First of all, section 245 of the Income Tax Act is the general anti-avoidance rule. If you make an attempted avoidance transaction that is for the purpose of only getting a tax benefit, and if it's determined that the transaction is abusive, then the Canada Revenue Agency is able to force you to pay a tax notwithstanding the attempted transaction. In this case, it's the non-arm's-length debt in the corporate subsidiary of the income trust that CRA can go in and say, “We don't permit you to have this high level of debt, we don't permit you to use a 15% interest rate”, just as an example. The thin capitalization rule, if it's used in conjunction with that, which is section 18.4...you are limited to having two times the debt relative to the equity in a non-arm's-length debt transaction.
The consequence is that they're forced to have that 2:1 ratio, and they don't get the interest deduction that is presently in existence, even in the case of a private income trust. The tax advisers are telling the foreign acquirers to come to the country because this new income trust tax legislation for you today applies to publicly traded. They're saying that if you come in and acquire this and make it private, you'll get the same ability to use the high non-arm's-length debt and get a full interest deduction for that.
I'm saying Canada Revenue Agency can say to that foreign private equity buyer or to that master limited partnership, “You're not allowed to do that. We're going to use these sections of the act and force you to not have such a deduction and have profits”—they're not all stripped out—“and you'll pay taxes to the Canadian government.” It would be grossly unfair not to apply that GAAR section and thin capitalization rule after having just removed the tax advantage for individual Canadians.

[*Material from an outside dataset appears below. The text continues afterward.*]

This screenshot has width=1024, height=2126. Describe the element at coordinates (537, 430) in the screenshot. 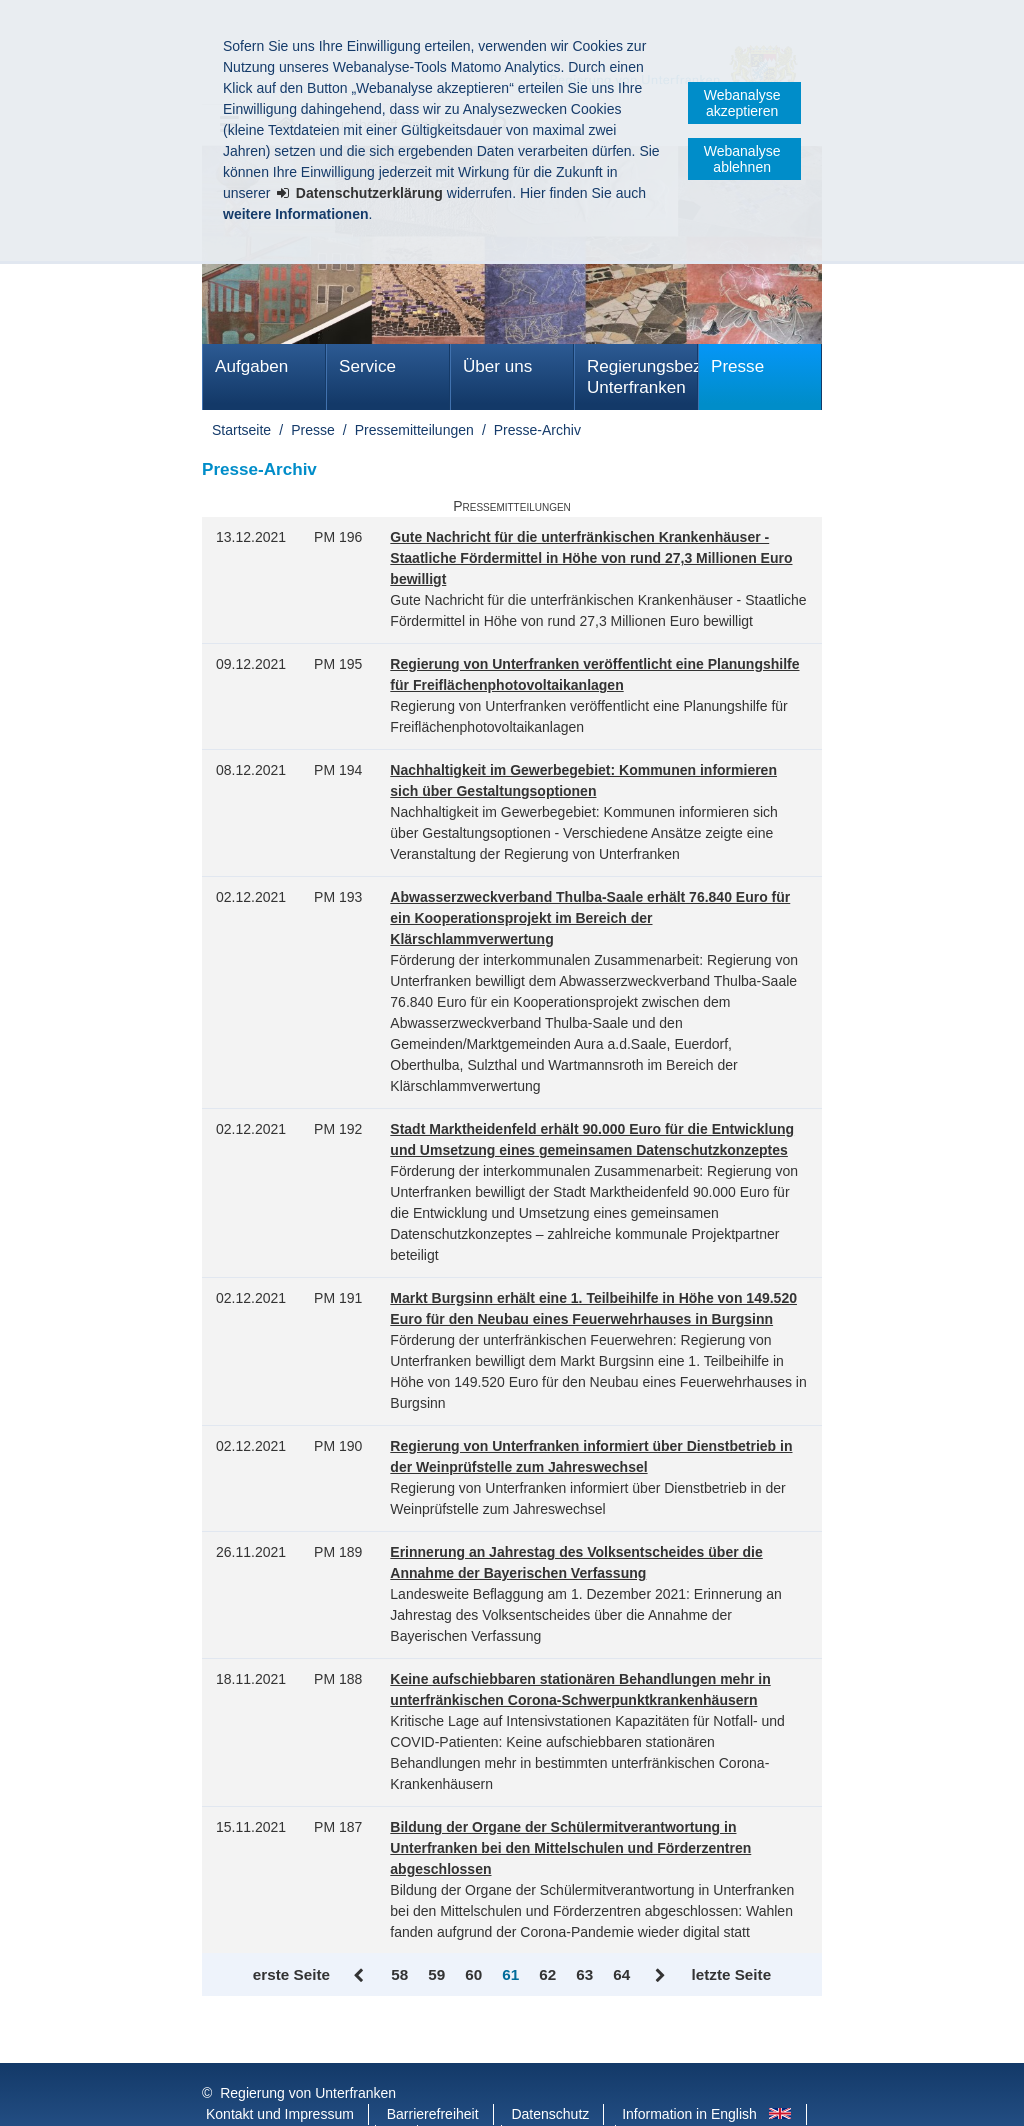

I see `Presse-Archiv` at that location.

It's also essential, in my opinion, in the debate of hollowing out of Canadian corporations and income trusts, that we not have a tax advantage in this country that draws all those billions of floating capital in the world to our market because we're a tax haven for them. We stop ourselves being a tax haven by using this thin cap rule in the non-arm's-length step. They can do it for the royalties in the anti-trust as well. GAAR would apply to the artificially high royalty agreements within the energy trust.